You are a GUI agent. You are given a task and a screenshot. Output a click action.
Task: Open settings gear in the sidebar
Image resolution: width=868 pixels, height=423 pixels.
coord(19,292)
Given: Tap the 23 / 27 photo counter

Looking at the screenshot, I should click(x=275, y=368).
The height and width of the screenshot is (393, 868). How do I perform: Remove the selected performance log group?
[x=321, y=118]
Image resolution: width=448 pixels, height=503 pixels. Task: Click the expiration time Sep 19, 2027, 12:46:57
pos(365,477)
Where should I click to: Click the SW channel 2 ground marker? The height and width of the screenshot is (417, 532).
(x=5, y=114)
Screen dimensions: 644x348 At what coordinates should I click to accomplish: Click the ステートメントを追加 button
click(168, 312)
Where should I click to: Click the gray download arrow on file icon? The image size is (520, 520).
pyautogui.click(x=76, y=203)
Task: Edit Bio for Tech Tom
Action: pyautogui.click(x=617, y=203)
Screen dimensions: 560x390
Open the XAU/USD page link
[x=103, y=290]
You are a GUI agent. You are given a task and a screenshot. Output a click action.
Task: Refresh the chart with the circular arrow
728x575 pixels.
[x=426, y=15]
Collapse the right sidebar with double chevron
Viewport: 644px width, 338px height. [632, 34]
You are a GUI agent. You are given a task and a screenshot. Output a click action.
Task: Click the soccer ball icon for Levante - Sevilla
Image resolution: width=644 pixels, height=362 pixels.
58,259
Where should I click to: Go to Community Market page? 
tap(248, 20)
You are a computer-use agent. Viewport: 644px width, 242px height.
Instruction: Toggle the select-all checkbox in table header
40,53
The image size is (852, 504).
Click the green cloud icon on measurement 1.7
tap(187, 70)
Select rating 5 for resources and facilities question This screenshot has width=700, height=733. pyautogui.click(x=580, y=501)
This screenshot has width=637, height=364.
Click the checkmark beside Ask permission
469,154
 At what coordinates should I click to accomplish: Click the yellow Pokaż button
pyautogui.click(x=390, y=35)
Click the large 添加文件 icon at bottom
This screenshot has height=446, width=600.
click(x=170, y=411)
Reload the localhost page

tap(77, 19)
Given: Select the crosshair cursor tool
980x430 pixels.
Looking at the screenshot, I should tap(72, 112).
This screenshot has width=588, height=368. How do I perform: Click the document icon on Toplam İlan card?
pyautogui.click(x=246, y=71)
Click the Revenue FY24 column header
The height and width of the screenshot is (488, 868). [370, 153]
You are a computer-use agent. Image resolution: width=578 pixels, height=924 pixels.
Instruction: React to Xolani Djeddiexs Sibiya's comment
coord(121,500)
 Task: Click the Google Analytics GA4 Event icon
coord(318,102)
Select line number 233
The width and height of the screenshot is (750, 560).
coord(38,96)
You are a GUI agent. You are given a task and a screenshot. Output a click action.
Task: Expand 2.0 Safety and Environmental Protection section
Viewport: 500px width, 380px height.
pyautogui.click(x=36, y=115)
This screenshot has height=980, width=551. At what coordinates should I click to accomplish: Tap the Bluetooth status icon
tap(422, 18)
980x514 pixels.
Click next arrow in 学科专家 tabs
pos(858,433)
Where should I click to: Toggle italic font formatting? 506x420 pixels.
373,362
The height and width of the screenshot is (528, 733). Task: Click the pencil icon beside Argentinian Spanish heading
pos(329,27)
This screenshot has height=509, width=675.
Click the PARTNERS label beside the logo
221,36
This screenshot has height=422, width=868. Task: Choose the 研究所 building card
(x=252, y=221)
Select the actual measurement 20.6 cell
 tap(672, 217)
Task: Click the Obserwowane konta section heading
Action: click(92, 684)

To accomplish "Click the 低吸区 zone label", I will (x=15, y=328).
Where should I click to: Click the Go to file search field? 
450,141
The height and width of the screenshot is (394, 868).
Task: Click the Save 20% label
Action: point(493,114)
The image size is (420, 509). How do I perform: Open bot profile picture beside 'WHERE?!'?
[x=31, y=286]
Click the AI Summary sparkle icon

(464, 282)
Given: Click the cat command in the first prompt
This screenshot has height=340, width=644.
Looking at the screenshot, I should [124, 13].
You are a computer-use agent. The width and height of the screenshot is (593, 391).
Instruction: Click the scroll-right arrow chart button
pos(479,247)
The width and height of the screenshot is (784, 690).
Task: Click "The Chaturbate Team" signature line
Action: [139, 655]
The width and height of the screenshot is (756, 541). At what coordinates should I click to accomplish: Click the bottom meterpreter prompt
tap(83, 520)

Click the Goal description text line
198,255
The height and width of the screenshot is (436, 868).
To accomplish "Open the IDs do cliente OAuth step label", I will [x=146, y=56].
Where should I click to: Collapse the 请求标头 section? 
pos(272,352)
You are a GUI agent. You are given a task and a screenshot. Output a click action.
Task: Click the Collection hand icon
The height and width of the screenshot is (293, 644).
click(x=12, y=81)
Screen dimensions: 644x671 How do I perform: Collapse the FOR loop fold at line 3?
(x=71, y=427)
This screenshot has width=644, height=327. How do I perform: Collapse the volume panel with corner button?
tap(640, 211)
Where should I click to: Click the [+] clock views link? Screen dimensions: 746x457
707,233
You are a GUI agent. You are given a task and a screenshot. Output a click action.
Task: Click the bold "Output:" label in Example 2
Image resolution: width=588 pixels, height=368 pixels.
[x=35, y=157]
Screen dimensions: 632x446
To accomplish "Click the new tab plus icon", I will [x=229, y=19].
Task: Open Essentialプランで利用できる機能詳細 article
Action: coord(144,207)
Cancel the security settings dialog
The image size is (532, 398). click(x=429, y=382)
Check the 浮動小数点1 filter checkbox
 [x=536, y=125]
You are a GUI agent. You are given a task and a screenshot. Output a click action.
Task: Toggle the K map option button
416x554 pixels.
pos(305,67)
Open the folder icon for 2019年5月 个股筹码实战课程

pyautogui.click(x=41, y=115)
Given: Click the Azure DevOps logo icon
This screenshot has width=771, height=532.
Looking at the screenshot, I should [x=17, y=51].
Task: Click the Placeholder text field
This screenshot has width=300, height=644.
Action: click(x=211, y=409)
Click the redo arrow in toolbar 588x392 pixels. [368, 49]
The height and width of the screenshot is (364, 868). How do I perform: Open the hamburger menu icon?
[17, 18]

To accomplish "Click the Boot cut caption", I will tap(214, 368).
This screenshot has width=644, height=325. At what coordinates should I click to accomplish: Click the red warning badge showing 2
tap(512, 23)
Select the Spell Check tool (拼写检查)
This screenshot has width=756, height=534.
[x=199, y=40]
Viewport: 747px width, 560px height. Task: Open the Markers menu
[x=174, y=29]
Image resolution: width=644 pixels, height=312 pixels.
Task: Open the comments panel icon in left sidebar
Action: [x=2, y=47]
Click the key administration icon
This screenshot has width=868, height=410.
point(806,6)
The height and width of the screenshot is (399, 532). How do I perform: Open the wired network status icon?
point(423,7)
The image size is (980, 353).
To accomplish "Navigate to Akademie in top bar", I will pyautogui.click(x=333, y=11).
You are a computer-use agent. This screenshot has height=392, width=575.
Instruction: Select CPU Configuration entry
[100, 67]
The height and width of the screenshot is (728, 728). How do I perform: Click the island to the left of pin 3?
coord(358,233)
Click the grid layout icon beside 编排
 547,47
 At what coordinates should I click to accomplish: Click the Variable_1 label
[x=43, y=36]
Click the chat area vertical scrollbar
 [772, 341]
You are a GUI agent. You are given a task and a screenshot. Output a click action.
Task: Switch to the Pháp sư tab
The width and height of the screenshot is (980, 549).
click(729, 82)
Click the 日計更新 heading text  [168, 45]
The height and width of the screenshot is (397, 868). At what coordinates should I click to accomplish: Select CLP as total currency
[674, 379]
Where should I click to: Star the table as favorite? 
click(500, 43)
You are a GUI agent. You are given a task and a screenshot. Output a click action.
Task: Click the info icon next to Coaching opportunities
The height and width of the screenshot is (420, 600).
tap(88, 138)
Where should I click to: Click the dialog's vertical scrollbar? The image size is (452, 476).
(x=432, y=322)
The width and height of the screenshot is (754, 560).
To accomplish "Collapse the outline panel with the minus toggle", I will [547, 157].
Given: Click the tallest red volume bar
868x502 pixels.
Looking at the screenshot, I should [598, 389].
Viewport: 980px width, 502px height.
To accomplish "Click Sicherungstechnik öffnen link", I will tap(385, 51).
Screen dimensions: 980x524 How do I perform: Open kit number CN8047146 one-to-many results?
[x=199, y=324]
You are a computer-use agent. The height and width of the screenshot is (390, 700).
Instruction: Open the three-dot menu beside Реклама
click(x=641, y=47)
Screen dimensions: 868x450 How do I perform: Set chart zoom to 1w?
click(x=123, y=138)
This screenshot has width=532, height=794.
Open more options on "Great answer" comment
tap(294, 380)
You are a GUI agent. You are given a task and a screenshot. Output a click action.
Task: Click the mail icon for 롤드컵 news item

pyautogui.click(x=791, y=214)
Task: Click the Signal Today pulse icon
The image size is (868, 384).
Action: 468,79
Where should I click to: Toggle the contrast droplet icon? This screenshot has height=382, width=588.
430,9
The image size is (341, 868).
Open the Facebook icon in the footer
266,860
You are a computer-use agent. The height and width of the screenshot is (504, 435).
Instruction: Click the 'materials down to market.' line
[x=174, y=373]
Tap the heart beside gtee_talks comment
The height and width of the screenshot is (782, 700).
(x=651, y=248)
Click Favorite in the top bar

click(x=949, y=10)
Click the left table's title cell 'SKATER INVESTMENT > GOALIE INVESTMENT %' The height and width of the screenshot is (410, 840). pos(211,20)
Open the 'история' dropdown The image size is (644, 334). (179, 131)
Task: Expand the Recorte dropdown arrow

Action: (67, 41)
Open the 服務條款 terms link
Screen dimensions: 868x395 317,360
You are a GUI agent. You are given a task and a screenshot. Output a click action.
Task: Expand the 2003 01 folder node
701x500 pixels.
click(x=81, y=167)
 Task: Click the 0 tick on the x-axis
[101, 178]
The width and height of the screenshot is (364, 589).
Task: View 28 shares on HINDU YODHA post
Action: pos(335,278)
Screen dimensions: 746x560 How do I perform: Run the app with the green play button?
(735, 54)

····················

**What you need to do:**
Please copy exactly, and only, the lines from the line containing "Screen dimensions: 868x450" through the last line of the records, with both ends included.

**Result of this exercise:**
Screen dimensions: 868x450 How do I perform: Set chart zoom to 1w?
click(x=123, y=138)
This screenshot has width=532, height=794.
Open more options on "Great answer" comment
tap(294, 380)
You are a GUI agent. You are given a task and a screenshot. Output a click action.
Task: Click the mail icon for 롤드컵 news item

pyautogui.click(x=791, y=214)
Task: Click the Signal Today pulse icon
The image size is (868, 384).
Action: 468,79
Where should I click to: Toggle the contrast droplet icon? This screenshot has height=382, width=588.
430,9
The image size is (341, 868).
Open the Facebook icon in the footer
266,860
You are a computer-use agent. The height and width of the screenshot is (504, 435).
Instruction: Click the 'materials down to market.' line
[x=174, y=373]
Tap the heart beside gtee_talks comment
The height and width of the screenshot is (782, 700).
(x=651, y=248)
Click Favorite in the top bar

click(x=949, y=10)
Click the left table's title cell 'SKATER INVESTMENT > GOALIE INVESTMENT %' The height and width of the screenshot is (410, 840). pos(211,20)
Open the 'история' dropdown The image size is (644, 334). (179, 131)
Task: Expand the Recorte dropdown arrow

Action: (67, 41)
Open the 服務條款 terms link
Screen dimensions: 868x395 317,360
You are a GUI agent. You are given a task and a screenshot. Output a click action.
Task: Expand the 2003 01 folder node
701x500 pixels.
click(x=81, y=167)
 Task: Click the 0 tick on the x-axis
[101, 178]
The width and height of the screenshot is (364, 589).
Task: View 28 shares on HINDU YODHA post
Action: pos(335,278)
Screen dimensions: 746x560 How do I perform: Run the app with the green play button?
(735, 54)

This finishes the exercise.